MATERIAL TO PROCESS

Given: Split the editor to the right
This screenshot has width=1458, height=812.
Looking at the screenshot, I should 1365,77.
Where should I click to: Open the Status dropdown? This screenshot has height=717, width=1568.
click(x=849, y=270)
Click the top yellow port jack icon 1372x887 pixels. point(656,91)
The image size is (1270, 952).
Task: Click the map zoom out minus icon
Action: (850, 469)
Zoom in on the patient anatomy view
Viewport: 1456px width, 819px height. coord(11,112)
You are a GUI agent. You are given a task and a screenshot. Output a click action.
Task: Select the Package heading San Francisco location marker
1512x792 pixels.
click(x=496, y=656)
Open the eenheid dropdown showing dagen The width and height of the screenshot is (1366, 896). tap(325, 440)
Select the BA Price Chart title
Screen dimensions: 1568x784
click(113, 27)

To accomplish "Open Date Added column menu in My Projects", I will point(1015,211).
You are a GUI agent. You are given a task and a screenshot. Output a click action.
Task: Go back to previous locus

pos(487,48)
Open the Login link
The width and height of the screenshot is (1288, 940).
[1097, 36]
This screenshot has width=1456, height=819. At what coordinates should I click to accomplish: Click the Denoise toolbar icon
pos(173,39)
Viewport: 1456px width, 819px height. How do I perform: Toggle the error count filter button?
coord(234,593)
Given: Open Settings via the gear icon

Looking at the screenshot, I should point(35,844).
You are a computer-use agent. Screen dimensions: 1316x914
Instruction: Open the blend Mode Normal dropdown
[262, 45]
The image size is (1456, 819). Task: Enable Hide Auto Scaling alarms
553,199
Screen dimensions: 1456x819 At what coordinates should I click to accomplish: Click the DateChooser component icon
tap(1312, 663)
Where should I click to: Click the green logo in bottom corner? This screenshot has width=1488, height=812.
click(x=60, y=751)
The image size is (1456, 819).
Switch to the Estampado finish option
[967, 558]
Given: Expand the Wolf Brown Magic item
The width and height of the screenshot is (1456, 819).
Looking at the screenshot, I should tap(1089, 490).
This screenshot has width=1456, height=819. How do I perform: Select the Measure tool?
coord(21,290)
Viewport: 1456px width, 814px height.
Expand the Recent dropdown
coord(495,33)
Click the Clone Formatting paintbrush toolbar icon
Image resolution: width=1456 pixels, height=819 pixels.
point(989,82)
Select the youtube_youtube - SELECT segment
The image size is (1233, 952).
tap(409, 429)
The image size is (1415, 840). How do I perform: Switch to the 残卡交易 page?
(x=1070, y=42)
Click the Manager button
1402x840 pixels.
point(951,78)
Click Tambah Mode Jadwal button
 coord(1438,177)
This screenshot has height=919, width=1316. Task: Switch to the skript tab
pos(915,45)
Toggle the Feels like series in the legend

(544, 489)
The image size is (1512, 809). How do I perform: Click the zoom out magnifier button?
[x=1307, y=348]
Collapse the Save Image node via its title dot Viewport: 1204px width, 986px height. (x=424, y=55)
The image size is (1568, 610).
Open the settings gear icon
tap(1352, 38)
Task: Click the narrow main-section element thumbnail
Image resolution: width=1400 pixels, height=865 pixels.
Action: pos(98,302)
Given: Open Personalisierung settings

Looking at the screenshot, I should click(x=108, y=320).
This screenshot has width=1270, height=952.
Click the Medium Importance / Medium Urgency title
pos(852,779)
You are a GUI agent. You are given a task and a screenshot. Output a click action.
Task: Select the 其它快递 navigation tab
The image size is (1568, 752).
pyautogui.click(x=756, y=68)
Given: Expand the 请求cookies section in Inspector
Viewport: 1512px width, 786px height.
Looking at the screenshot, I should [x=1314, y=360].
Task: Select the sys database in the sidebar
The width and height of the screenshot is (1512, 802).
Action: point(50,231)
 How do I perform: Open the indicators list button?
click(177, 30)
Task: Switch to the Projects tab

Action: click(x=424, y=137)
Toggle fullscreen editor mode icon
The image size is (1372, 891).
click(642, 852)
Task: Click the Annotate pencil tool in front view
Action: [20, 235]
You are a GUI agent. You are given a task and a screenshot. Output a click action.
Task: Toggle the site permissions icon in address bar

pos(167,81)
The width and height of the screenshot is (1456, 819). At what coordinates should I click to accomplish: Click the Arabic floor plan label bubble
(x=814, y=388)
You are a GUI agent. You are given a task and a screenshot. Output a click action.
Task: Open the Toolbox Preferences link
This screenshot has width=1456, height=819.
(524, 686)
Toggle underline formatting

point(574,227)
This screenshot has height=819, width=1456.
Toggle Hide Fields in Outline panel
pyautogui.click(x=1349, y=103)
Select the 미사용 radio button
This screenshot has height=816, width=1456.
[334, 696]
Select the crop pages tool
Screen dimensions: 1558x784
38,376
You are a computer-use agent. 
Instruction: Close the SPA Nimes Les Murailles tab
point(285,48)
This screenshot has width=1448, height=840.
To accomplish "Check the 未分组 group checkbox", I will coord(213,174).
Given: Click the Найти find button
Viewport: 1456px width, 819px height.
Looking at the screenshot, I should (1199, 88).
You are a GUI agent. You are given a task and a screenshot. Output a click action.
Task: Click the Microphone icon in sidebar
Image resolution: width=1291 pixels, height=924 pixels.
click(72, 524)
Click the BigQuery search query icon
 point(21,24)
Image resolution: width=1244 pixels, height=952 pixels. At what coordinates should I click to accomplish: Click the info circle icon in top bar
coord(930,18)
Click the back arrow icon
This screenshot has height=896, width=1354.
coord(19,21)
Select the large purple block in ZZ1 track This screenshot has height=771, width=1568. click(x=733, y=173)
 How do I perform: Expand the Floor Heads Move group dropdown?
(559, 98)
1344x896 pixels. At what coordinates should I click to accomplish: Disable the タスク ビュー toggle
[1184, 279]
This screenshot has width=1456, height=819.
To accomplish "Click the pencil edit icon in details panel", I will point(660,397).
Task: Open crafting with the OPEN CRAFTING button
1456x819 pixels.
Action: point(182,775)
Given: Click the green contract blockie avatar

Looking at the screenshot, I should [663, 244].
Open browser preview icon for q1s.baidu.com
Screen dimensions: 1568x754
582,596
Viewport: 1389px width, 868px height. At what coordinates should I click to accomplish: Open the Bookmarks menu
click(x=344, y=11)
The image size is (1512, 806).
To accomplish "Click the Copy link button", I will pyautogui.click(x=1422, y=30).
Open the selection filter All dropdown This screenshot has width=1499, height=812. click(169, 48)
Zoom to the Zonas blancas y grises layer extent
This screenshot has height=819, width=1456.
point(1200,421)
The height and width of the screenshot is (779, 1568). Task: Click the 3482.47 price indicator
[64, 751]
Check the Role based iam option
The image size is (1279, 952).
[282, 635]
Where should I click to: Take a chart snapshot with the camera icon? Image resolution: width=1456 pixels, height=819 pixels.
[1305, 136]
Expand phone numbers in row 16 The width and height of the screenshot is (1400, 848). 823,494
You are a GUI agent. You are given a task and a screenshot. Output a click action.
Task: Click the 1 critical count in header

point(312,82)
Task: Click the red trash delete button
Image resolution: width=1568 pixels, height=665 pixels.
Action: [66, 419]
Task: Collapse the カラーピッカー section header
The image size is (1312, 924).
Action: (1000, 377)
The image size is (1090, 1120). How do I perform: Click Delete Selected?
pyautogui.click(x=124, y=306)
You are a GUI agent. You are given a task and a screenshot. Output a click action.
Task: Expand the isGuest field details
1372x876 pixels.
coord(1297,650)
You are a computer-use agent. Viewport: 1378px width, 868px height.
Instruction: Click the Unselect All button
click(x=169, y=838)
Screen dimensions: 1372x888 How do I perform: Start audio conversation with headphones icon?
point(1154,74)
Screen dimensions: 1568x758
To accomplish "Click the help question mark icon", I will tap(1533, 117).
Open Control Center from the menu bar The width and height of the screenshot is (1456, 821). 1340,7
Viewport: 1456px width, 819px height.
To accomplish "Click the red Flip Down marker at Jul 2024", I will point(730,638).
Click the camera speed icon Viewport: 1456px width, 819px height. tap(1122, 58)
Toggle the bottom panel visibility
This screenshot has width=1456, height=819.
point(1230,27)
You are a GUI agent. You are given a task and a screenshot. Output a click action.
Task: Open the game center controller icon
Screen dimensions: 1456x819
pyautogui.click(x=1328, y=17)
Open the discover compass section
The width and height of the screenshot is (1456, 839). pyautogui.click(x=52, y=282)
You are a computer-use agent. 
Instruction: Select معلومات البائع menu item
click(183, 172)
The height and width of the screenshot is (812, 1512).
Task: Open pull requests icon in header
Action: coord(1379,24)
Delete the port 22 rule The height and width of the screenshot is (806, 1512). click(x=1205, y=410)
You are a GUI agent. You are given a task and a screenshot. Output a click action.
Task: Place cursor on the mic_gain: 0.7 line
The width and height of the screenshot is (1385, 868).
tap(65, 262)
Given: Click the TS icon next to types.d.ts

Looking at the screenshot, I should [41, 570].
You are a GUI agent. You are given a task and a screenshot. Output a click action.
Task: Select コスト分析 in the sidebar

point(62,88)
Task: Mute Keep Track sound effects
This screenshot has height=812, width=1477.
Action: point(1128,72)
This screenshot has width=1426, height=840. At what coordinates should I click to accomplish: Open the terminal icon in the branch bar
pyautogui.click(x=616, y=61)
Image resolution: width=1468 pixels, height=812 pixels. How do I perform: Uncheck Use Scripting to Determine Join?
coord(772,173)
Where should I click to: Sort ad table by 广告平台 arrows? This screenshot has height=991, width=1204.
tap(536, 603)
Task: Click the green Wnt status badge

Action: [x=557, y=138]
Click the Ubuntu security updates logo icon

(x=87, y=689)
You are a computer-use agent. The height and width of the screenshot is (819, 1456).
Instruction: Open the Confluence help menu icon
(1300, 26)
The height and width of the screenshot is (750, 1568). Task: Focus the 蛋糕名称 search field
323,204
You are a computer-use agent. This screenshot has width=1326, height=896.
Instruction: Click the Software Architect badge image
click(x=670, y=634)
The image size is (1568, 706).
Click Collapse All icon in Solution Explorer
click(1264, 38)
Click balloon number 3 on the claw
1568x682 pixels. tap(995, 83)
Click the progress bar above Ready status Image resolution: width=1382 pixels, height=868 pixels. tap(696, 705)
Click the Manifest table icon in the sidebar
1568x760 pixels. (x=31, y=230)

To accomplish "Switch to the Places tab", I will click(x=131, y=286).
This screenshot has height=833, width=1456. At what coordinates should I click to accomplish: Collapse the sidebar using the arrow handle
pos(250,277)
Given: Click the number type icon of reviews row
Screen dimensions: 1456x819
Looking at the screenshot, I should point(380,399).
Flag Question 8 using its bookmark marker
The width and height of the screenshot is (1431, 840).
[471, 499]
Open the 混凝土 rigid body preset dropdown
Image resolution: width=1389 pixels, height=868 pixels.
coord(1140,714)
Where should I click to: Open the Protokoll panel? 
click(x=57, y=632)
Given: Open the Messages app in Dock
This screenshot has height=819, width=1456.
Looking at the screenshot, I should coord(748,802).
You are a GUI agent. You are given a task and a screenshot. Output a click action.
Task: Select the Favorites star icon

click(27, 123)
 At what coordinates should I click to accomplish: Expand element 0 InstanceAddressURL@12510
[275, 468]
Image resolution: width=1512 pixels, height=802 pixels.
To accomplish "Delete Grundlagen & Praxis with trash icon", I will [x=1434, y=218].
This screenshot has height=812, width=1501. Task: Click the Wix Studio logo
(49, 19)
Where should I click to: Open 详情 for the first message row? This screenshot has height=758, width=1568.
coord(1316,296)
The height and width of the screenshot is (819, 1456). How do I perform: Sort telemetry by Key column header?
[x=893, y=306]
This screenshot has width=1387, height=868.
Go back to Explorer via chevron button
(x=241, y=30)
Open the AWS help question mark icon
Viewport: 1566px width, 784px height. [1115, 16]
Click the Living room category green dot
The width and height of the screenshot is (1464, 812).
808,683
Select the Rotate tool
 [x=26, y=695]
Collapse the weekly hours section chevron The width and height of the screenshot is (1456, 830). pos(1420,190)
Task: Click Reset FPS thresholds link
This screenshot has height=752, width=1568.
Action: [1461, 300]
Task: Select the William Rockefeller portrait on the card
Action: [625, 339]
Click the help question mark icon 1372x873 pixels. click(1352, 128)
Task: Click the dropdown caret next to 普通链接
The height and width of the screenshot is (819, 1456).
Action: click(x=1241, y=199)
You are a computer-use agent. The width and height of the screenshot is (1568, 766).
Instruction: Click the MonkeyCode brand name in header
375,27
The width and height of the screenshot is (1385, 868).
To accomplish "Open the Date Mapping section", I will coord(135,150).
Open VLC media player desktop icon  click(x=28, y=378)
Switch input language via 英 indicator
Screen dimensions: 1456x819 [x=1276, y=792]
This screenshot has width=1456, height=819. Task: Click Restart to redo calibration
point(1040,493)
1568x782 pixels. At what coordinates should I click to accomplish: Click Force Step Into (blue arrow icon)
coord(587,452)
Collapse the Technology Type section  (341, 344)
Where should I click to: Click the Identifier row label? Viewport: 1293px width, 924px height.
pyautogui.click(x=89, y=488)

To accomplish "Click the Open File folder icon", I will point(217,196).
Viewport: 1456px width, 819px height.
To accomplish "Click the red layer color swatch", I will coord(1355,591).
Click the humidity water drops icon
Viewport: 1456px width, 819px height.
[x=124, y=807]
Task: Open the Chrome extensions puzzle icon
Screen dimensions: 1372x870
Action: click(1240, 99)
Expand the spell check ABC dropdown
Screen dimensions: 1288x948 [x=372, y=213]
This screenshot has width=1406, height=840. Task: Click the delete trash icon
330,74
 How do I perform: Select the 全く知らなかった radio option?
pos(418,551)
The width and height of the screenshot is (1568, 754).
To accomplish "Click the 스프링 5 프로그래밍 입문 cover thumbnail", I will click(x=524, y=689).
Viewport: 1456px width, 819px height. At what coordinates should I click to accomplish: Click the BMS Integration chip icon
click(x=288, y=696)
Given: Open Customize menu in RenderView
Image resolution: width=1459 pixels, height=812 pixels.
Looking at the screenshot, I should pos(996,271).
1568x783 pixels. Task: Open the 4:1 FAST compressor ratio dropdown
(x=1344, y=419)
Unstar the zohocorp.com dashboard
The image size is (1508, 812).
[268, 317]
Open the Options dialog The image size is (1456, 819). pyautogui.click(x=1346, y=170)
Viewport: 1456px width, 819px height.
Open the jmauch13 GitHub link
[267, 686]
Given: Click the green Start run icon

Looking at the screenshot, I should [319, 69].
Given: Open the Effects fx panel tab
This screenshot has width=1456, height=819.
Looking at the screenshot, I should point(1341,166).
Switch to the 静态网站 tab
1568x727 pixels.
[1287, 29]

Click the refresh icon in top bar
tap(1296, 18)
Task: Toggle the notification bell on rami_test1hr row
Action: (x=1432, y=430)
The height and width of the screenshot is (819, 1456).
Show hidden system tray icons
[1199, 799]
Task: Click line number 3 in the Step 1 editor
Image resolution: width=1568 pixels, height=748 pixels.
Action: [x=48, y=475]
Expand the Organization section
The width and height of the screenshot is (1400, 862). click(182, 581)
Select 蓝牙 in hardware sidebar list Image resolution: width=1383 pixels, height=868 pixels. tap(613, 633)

TASK STATEMENT
In the material above, how many lines hold the string "thumbnail"? Give the number and nothing else.

RESULT OF THE TASK
2